There are more detailed examples to automating scenario steps, described in different languages (Java, Python, .NET, Javascript) and diffent tools (JBehave, Cucumber-JVM, Behave, SpecFlow and Cucumber-JS). These are used to go from executable specifications to automated acceptance tests. There two separate chapters following that, describing the two different ways for automating the acceptance criteria depending on whether they are for the UI layer or the non-UI requirements.

Last but not least, there is a chapter dedicated to explaining the relationship between BDD, TDD and Unit Testing, another one describing the idea of living documentation, as well as reporting and project management, and finally the role of BDD in continuous integration (CI) and continuous delivery.

Throughout the text there are a lot of diagrams to help explain the ideas better, as well as a lot of references for more detail. Even though most of the examples are based in Java, the principles, ideas and techniques are easily applied to other languages and tools.

So, in summary this is a very useful book for anyone wanting to learn how Behaviour Driven Development can be used in practise. There are different sections that are targeted to different roles from business stakeholders, to testers and to developers. Hopefully when your whole team reads this book, the whole idea of BDD can be understood better, and used to build the software right as well as build the right software.

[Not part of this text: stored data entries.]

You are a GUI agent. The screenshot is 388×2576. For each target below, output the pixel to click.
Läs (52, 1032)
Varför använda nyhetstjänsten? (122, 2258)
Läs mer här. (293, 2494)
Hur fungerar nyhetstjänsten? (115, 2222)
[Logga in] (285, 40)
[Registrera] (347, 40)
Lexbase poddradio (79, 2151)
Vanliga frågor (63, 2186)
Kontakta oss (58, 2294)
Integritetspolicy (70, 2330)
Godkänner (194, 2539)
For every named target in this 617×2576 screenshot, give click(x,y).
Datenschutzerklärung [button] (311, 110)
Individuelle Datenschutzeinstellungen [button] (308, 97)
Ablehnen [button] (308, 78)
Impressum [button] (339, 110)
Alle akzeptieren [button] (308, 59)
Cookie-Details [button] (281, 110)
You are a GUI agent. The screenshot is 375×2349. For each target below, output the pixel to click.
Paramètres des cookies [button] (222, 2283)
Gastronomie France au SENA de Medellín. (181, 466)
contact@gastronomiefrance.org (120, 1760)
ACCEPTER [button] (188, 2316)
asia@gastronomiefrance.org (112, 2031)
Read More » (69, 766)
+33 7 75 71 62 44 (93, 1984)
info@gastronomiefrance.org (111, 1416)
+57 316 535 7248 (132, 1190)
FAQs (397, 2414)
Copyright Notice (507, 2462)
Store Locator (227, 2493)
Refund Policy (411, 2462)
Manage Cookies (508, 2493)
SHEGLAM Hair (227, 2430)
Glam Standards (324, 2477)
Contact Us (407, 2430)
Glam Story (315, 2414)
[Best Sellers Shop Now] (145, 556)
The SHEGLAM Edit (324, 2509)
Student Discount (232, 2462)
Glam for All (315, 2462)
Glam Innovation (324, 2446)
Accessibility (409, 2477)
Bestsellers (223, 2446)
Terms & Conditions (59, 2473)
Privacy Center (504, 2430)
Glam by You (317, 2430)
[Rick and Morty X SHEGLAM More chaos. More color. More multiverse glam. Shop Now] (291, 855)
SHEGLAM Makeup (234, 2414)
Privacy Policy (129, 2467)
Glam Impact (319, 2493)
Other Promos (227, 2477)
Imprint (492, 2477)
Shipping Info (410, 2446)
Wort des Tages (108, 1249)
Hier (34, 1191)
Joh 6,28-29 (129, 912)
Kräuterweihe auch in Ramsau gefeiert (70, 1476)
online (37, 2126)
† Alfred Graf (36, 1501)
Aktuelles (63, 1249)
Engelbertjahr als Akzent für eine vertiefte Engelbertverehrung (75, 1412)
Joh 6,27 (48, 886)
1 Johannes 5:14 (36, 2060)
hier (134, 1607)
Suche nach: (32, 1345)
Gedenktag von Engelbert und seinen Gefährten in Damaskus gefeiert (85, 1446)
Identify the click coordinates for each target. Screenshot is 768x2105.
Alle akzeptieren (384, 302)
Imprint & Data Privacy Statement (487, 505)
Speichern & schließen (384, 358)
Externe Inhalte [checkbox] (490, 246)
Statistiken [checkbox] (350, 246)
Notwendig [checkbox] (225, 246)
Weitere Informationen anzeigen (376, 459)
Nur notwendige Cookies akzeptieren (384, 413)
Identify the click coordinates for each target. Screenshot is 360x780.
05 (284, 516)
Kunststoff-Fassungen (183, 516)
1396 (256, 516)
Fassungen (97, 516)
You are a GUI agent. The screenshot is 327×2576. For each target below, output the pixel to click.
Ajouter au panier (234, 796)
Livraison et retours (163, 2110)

Disclaimer: This book was reviewd under the Manning reviewers program.

Book Review: Exploring Everyday Things with R and Ruby by Sau Sheong Chang (O’Reilly)

Exploring Everyday Things with R and Ruby, as the title suggests, is a book about data exploration, written in a very easy and very unusual way, that will make it hard to put down.

In the beginining it starts with a short introduction to the two languages used to achieve its purpose.

It gives a short explanation about the reason of using Ruby, followed by installation instructions and some basic ruby information. After that there is a short introduction to Ruby’s UI toolkit called Shoes.

The second initial part covers the other language to be used in the examples to follow, R. There are again the reason for picking R, installation instructions and a brief introduction to the capabilities of the language and especially the data analysis and graphing abilities.

Following the first two parts, is where the book starts to get really interesting and fun and it will certainly make you want to try the examples worked on.
Subjects like ‘Offices and Restrooms’ which is about deternining the correct people-to-restrooms ratio, ‘How to Be an Armchair Economist’ about a market economy simulation, ‘Discover Yourself Through Email’ dealing with email data mining, ‘In A Heartbeat’ for measuring the hearbeat, including a homemade digital stethoscope, ‘Schooling Fish and Flocking Birds’ a simulation of the Boids algorithm in Ruby, and finally ‘Money, Sex and Evolution’ an entire artificial world populate by the roids of the previous example.

All of the examples are fascinating, something that I would never imagine it would be possible to simulate before reading this book, and also include information about their specific fields.

So in conclusion, it is a very enjoyable, interesting and out of the ordinary book, helped greatly by the author’s unique writing style, and one that I would recommend to anyone with an interest in Ruby or R to read.